Records provided
────────

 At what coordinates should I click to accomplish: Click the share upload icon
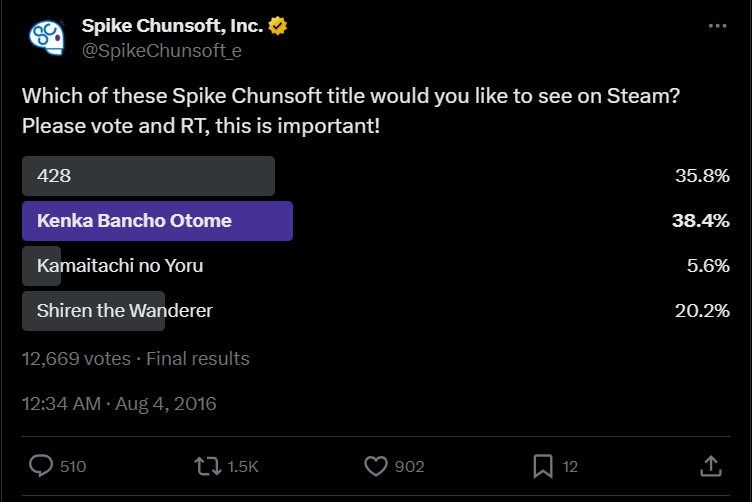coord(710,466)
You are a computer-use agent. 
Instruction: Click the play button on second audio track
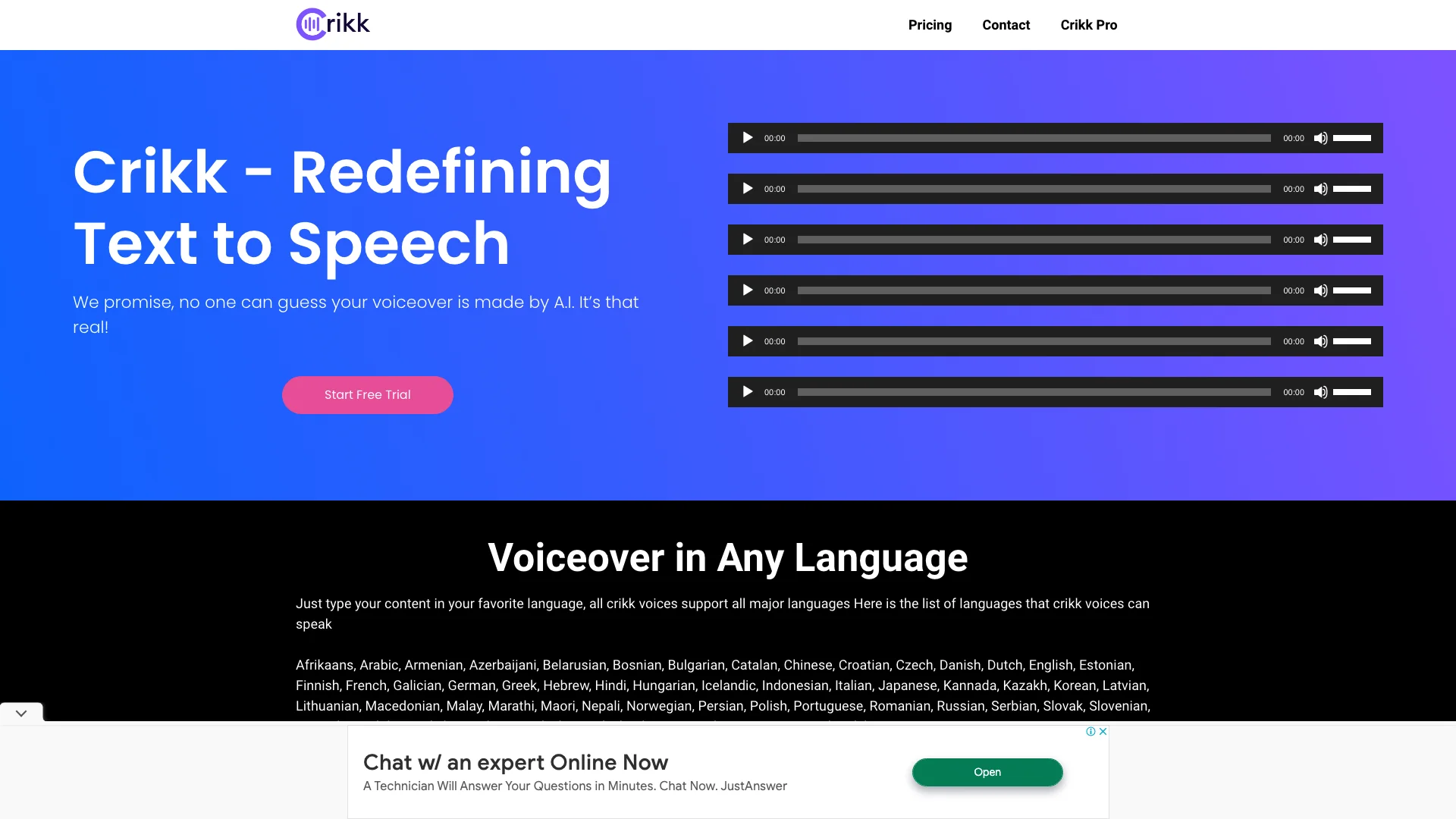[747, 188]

────────

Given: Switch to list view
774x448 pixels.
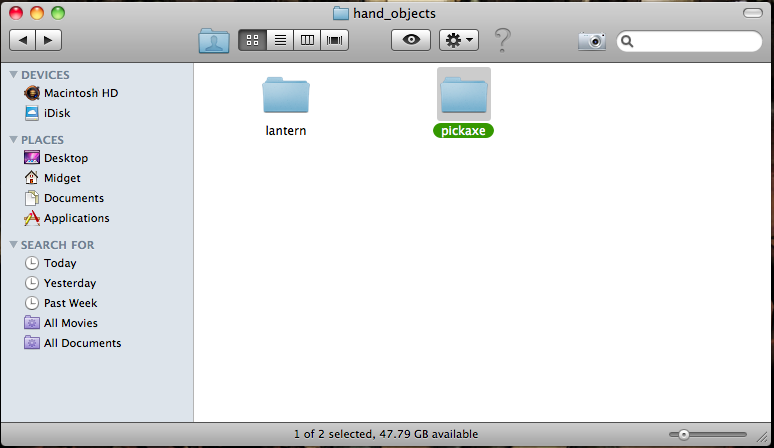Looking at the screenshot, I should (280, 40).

────────

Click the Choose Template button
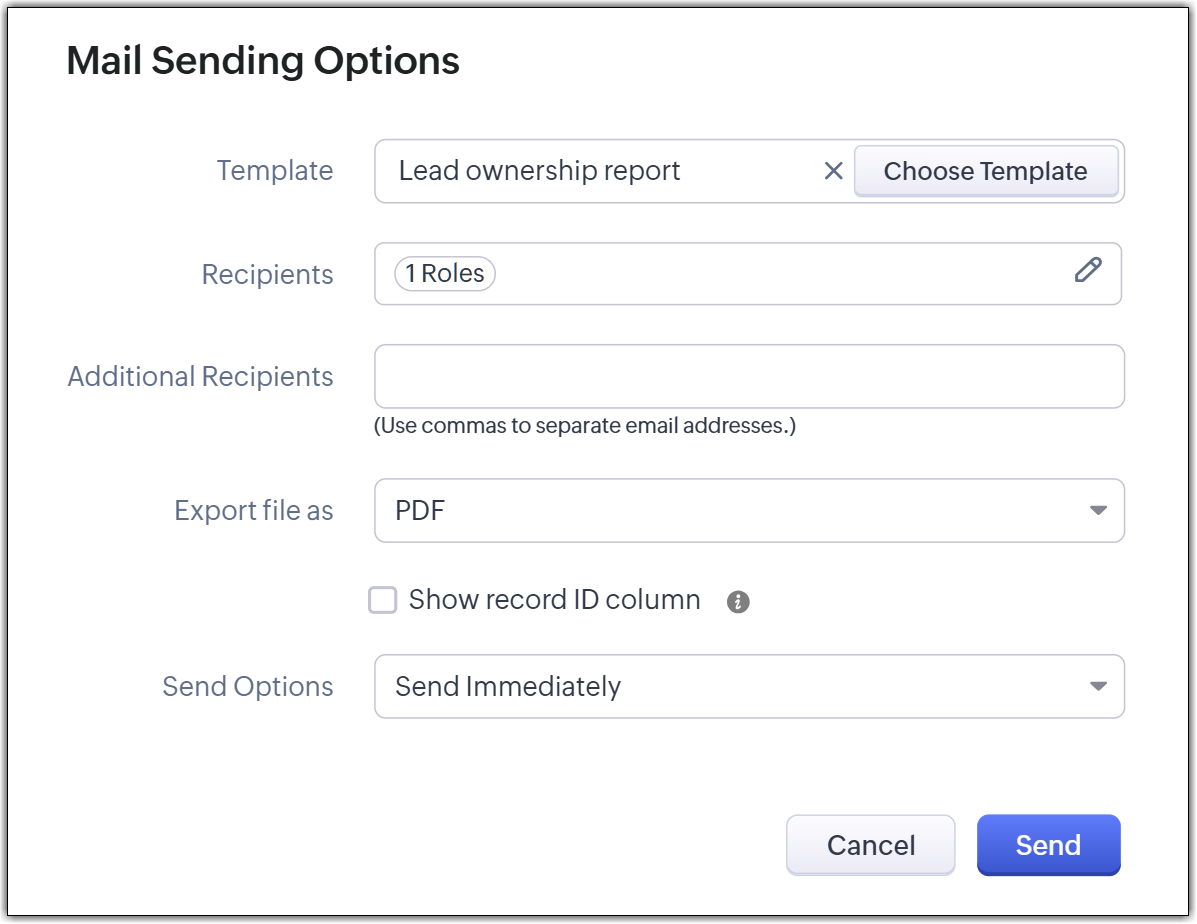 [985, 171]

────────

Task goal
Return each line of the entries above that contains the string "Click". Treat uppercase and lowercase letters as distinct.

Solved exercise
 At what coordinates should I click to accomplish: Click the share upload icon
Instruction: Click the play button on second audio track
Click the Choose Template button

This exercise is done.